Not sure if the OP is still reading this thread, but you can find pretty cheap rent in and south of Ensenada, however I would not do it from an online realtor. I have an American friend in Ensenada who really liked his realtor who found him what he was looking for in rents. For us- after a couple of mis-steps, we are on the beach, about 45 min south of Ensenada, in a mobile home with 2 bedrooms, 2 bathrooms, do not pay water or garbage, rent is $250 a month, and CFE is about $35 a month.

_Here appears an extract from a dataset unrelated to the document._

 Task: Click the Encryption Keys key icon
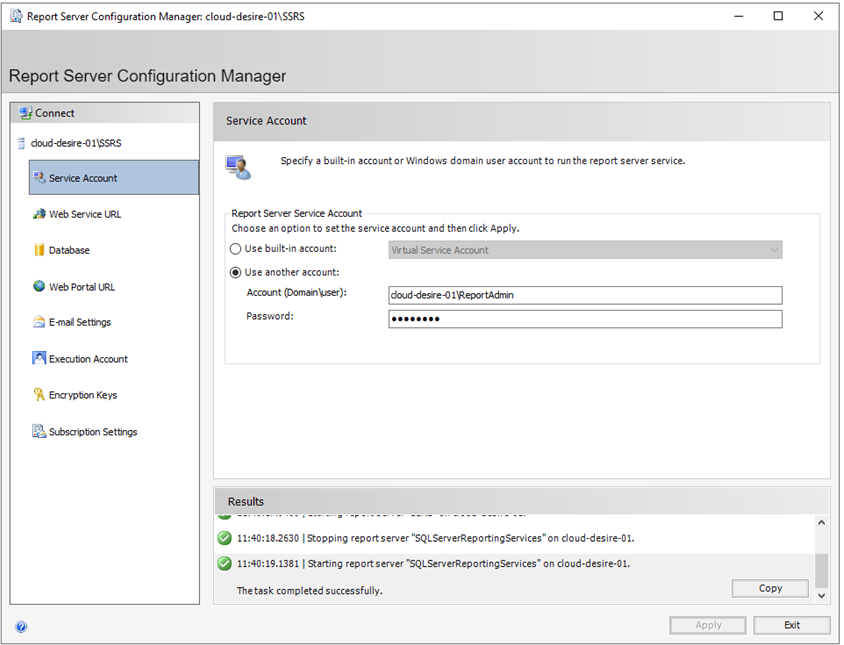tap(39, 395)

So it can be done. BUT- we tried to budget and live on less than $1000 a month (oh and we have 2 dogs)...and we don't eat out or drink/party....but the truth is the car needs new tires, or the truck needs a whatchacallit fixed because the roads mostly dirt are hard on your vehicles. My husband needs some dental work...I had an issue with my wrist- the dogs need shots, I want a massage...etc., what I'm saying is life happens, and it cost money. Going to the dr is about 35 pesos...but if you need tests/special treatments it's a little more. It is way cheaper than the US...but it ain't free.


----------



## sparks

Don't know if anyone told the OP you don't need to qualify for anything if you are on 180 day tourist permits and that's pretty easy to do living close to the border


----------



## andi_correa

So the question remains...have you made the move yet? What do you think?


----------



## Isla Verde

Since his initial posts made in July of last year, the OP has disappeared from this forum, so there's a good chance he won't be reading your question.


----------



## andi_correa

IslaVerde - 

Bummer but thanks for letting me know 

~andi~


----------



## BajaRick16

Isla Verde said:


> Yes, you do. Right now the income required is around $1900 US a month. While it is true that you can live on much less than that (my basic monthly budget comes to around $1200), that is what the Mexican government requires for those who want to live here permanently and hold a residence visa.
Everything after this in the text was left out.